Bounding the MekongTransnational economic integration has been described by globalization boosters as a rising tide that will lift all boats, an opportunity for all participants to achieve greater prosperity through a combination of political cooperation and capitalist economic competition. The Asian Development Bank (ADB) has championed such rhetoric in promoting the integration of China, Southeast Asia’s formerly socialist states, and Thailand into a regional project called the Greater Mekong Subregion (GMS). But while the GMS project is in fact hastening regional economic integration, Bounding the Mekong: The Asian Development Bank, China, and Thailand, by Jim Glassman, shows that the approach belies the ADB’s idealized description of “win-win” outcomes. The process of “actually existing globalization” in the GMS does provide varied opportunities for different actors, but it is less a rising tide that lifts all boats than an uneven flood of transnational capitalist development whose outcomes are determined by intense class struggles, market competition, and regulatory battles.

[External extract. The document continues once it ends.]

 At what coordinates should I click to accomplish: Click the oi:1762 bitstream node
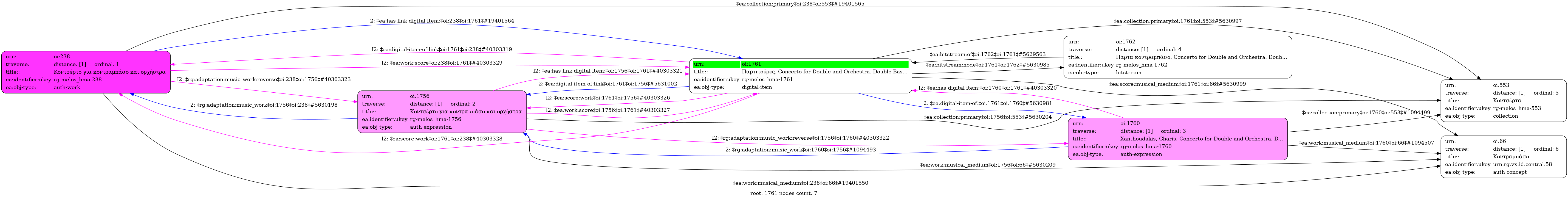point(1177,57)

“This book provides a powerful expose of the hollowness of much of the mainstream institutional discourse on free markets and region-making, as well as the ideological underpinnings of the agendas of the Asian Development Bank and the naturalizing discourse that sees states and regulation as somehow an aberration. Glassman’s analysis is highly original and brings a fresh approach to a region about which a lot has been written in recent years. The theoretical underpinning of the scholarship is more than just sound—it is a tour de force. The book fills an important niche in bringing well theorized analysis to a specifically contextualized region.” —Philip Hirsch, University of Sydney

September 2010 / ISBN 978-0-8248-3444-9 / $55.00 (CLOTH)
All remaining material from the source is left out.